New Currency Requires To Obsecurity Of Financial Market

A paper written ahead of the recent G20 summit by Zhou Xiaochuan, governor of the Chinese central bank, caused quite a stir. Zhou called for the establishment of a global reserve currency, a step which would firmly tip the balance of economic power in the direction of emerging economies like China and India, but would also bring benefits to poorer nations in the developing world.
The dollars role in international trade should be reduced by establishing a new currency to protect emerging markets from the confidence game of financial speculation, the United Nations
said.

Two very obvious changes have prompted this reaction: First, there is a growing recognition that
the course towards the current crisis was plotted when President Nixon severed the link between the dollar and gold in 1971. Second, the fact that, quite unlike any president before him, not only does Barack Obama believe in a more just and inclusive world, he also seems to recognise that creating such a world requires some levelling of the global economic playing field. The creation of a global reserve currency would be an essential first step in that process.
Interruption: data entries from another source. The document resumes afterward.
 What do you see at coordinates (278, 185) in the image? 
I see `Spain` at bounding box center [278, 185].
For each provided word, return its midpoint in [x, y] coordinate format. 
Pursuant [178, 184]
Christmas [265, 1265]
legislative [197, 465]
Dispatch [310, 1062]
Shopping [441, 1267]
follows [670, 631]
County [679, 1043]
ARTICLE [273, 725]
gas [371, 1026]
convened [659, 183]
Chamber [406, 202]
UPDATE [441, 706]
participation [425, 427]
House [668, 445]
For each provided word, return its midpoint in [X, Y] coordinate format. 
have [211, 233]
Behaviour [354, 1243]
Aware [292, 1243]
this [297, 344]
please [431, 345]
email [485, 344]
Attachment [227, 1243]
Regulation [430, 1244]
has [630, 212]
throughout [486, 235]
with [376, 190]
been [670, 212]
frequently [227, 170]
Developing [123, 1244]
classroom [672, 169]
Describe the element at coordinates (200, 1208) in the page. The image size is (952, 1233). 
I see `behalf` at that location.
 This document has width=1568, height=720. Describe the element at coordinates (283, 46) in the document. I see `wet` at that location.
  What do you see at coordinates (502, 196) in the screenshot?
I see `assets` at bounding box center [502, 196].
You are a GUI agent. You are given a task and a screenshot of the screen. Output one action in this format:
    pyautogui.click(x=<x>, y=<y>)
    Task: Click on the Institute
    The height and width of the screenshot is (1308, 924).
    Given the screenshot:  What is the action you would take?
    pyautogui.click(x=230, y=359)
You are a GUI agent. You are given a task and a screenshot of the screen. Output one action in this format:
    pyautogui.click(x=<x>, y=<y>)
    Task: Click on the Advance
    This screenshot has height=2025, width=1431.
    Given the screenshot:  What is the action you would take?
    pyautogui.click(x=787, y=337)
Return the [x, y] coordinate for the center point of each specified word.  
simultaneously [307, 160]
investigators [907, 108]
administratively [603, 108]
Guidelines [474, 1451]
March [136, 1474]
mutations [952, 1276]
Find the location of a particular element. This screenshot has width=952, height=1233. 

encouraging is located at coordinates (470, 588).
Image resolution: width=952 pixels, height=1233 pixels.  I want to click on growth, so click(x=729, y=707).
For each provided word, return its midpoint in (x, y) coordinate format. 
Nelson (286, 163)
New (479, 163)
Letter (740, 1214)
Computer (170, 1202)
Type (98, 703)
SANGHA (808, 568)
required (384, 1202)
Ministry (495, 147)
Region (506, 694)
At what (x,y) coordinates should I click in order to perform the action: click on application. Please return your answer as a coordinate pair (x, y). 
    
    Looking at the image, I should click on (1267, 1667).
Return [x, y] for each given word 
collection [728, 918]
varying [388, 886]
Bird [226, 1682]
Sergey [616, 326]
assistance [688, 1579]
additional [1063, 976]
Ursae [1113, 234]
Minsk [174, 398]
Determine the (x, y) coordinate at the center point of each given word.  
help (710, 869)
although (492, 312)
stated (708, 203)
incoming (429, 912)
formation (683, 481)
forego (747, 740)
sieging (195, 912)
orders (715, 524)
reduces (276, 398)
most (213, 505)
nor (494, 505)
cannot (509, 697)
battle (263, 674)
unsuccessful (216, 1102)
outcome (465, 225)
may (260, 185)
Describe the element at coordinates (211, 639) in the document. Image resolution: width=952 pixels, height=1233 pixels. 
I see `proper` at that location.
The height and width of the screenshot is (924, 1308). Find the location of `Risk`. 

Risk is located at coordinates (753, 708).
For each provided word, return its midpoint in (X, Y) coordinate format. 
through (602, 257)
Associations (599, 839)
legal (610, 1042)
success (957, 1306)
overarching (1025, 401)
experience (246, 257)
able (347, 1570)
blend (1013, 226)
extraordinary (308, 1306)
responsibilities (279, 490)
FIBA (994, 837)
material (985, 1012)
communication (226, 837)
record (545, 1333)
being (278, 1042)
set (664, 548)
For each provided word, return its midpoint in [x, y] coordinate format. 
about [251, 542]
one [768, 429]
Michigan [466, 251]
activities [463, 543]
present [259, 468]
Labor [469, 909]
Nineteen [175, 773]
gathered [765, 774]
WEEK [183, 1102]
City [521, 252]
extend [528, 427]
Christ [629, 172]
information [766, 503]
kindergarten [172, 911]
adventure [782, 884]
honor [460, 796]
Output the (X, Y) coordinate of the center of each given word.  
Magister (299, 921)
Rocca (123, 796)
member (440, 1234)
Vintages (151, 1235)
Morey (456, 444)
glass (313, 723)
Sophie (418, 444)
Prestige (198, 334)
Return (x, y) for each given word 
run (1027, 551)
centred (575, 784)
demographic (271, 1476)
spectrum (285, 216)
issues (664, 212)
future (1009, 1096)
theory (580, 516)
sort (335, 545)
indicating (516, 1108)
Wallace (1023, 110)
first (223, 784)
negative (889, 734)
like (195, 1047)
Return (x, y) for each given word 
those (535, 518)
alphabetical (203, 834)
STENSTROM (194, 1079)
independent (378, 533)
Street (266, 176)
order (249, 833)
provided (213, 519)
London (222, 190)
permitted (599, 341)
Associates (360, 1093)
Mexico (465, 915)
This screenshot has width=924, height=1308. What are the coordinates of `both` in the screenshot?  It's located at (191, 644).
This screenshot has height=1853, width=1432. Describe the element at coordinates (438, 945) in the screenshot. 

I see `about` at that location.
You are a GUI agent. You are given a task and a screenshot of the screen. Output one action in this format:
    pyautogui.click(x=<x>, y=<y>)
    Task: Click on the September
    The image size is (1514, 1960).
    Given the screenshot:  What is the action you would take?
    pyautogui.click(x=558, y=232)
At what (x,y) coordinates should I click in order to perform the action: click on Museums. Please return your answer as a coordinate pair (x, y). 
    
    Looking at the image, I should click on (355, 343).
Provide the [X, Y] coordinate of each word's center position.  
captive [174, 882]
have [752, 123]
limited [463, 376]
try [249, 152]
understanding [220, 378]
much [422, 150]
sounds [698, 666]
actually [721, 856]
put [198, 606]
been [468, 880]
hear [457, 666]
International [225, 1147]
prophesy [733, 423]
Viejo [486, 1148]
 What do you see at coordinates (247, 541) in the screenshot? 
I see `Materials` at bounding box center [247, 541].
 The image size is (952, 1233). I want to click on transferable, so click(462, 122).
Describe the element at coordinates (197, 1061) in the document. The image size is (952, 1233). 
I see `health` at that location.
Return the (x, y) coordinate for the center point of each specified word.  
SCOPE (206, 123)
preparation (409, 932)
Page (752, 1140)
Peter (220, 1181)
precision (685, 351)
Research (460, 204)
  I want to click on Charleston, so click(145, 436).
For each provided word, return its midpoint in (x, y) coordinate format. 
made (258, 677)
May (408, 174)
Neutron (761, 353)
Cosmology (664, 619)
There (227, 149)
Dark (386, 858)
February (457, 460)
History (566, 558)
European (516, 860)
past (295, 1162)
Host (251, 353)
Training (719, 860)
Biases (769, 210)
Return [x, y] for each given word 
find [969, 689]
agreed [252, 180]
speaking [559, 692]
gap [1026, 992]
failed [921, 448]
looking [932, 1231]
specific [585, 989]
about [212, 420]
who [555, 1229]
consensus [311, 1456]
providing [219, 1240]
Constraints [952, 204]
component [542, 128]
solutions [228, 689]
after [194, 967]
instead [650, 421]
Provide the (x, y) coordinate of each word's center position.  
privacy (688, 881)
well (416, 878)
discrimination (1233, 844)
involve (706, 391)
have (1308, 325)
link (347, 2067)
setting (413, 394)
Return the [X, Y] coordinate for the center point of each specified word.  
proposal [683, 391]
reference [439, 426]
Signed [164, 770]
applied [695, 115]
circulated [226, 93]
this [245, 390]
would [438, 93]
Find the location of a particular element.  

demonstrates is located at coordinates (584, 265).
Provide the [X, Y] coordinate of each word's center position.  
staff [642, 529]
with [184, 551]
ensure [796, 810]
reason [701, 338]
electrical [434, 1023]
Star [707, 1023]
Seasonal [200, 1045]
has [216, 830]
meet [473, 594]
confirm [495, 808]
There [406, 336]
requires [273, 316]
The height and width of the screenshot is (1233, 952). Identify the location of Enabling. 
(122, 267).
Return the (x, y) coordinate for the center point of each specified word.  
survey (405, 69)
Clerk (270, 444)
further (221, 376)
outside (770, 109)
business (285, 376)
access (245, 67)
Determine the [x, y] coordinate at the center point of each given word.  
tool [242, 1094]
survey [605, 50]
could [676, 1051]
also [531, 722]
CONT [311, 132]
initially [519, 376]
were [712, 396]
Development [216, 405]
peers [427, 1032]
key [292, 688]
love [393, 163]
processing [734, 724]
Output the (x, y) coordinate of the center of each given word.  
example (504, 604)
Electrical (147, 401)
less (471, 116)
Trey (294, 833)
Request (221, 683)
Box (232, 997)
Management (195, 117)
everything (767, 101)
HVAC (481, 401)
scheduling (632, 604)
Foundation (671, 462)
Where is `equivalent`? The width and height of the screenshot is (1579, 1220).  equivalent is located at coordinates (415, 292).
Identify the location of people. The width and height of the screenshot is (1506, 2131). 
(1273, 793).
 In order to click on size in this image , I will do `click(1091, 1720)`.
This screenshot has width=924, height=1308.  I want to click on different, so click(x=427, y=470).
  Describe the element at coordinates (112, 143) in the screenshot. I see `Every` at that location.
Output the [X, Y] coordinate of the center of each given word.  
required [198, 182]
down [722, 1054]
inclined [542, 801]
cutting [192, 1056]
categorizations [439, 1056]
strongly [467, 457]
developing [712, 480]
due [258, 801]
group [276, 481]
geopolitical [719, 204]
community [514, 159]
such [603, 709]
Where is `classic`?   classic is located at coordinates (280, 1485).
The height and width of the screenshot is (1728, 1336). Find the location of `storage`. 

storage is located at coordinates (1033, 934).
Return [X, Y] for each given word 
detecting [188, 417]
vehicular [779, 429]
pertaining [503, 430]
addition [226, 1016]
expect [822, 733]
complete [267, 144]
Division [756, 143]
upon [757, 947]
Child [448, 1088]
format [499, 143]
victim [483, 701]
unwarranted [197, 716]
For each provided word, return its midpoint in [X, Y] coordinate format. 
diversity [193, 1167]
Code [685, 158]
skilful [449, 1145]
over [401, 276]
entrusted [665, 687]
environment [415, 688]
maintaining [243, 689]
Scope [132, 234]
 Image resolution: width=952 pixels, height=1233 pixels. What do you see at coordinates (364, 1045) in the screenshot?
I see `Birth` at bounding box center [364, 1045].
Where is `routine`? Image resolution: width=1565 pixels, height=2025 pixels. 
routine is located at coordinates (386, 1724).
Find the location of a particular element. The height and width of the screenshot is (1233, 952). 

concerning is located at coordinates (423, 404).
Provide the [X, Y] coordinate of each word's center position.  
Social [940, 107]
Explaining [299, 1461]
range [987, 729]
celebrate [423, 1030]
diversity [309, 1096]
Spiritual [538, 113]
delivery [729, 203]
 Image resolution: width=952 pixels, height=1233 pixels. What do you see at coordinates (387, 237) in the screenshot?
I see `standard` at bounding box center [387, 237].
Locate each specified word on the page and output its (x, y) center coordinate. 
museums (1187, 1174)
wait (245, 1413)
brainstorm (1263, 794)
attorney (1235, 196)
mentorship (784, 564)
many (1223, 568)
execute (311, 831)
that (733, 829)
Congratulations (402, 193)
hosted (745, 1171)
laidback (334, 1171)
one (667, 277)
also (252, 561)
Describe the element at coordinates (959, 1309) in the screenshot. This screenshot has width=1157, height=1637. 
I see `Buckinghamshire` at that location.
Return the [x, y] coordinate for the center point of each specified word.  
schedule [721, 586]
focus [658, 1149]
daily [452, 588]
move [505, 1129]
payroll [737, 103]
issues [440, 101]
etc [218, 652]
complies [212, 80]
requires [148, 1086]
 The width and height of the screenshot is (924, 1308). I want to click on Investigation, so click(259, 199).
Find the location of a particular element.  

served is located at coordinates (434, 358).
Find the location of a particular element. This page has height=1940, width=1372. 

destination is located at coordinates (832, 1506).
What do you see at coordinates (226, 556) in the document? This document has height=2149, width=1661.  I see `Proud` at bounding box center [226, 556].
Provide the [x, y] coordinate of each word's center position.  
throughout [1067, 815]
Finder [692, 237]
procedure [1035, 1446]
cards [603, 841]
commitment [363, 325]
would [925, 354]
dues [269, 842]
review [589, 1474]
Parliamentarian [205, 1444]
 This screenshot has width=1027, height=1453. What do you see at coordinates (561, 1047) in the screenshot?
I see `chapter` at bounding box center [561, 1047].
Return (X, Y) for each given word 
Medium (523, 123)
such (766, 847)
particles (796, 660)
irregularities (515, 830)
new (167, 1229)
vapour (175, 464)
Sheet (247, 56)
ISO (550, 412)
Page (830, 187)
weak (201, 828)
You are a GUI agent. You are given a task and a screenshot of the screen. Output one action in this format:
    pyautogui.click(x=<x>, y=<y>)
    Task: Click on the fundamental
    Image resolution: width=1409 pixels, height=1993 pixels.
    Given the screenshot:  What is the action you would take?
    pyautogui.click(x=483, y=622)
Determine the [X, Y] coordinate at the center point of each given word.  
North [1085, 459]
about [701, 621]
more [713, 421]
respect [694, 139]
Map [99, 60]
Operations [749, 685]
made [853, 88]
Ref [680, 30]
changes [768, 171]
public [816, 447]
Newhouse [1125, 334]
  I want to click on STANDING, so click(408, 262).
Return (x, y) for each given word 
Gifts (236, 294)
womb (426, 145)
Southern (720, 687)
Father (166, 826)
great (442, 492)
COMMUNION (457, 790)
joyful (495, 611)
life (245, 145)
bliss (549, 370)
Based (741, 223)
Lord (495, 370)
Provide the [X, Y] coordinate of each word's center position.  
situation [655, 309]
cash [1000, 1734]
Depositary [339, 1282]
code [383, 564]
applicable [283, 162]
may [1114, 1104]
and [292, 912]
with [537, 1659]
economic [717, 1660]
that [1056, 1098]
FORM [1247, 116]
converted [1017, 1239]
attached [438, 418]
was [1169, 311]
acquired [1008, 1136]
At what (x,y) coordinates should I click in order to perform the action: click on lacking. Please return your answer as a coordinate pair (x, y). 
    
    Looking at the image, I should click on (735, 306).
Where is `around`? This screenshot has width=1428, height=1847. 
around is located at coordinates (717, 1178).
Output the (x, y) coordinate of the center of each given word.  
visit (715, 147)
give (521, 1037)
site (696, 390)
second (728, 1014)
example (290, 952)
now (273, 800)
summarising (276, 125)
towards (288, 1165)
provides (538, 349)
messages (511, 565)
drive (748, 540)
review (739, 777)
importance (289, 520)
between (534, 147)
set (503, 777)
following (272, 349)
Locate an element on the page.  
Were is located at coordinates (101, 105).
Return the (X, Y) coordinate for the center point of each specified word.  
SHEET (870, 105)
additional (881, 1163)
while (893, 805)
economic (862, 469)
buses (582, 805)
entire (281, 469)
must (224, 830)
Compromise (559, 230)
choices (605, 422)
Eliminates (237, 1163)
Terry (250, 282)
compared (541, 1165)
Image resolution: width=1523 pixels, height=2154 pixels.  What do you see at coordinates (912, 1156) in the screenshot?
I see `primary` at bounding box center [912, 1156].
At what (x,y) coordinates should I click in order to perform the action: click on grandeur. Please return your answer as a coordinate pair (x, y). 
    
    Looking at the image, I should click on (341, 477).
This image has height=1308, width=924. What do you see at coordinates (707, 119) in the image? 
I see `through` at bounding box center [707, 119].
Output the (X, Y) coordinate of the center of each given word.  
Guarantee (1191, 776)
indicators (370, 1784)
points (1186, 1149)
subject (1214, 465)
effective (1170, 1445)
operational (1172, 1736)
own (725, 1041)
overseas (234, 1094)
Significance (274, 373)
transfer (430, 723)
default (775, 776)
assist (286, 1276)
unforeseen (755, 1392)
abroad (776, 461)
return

UN countries should agree on the creation of a global reserve bank to issue the currency and to
monitor the national exchange rates of its members, the Geneva-based UN Conference on Trade and Development said on Tuesday in a report.

China, India, Brazil and Russia this year called for a replacement to the dollar as the main reserve currency after the financial crisis sparked by the collapse of the US mortgage market led
to the worst global recession since World War II. China, the world's largest holder of dollar reserves, said a supranational currency such as IMF's special drawing rights, or SDRs, may add
stability.
There's a much better chance of achieving a stable pattern of exchange rates in a multilaterally-agreed framework for exchange-rate management, Heiner Flassbeck, co-author of the report and a UNCTAD director, said. An initiative equivalent to Bretton Woods or the European Monetary System is needed. The 1944 Bretton Woods agreement created the modern global economic system and World Bank and IMF.

While it would be desirable to strengthen SDRs, a unit of account based on a basket of currencies,
it wouldn't be enough to aid emerging markets most in need of liquidity, said Flassbeck, a former
German deputy finance minister who worked in 1997-1998 with then US Deputy Treasury Secretary Lawrence Summers to contain the Asian financial crisis.

Emerging-market countries are underrepresented at the IMF, hindering the effectiveness of enhanced SDR allocation. An organization should be created to manage real exchange rates between countries measured by purchasing power and adjusted to inflation differentials and development levels, UN said. The most important lesson of the global crisis is financial markets
don't get prices right, Flassbeck said.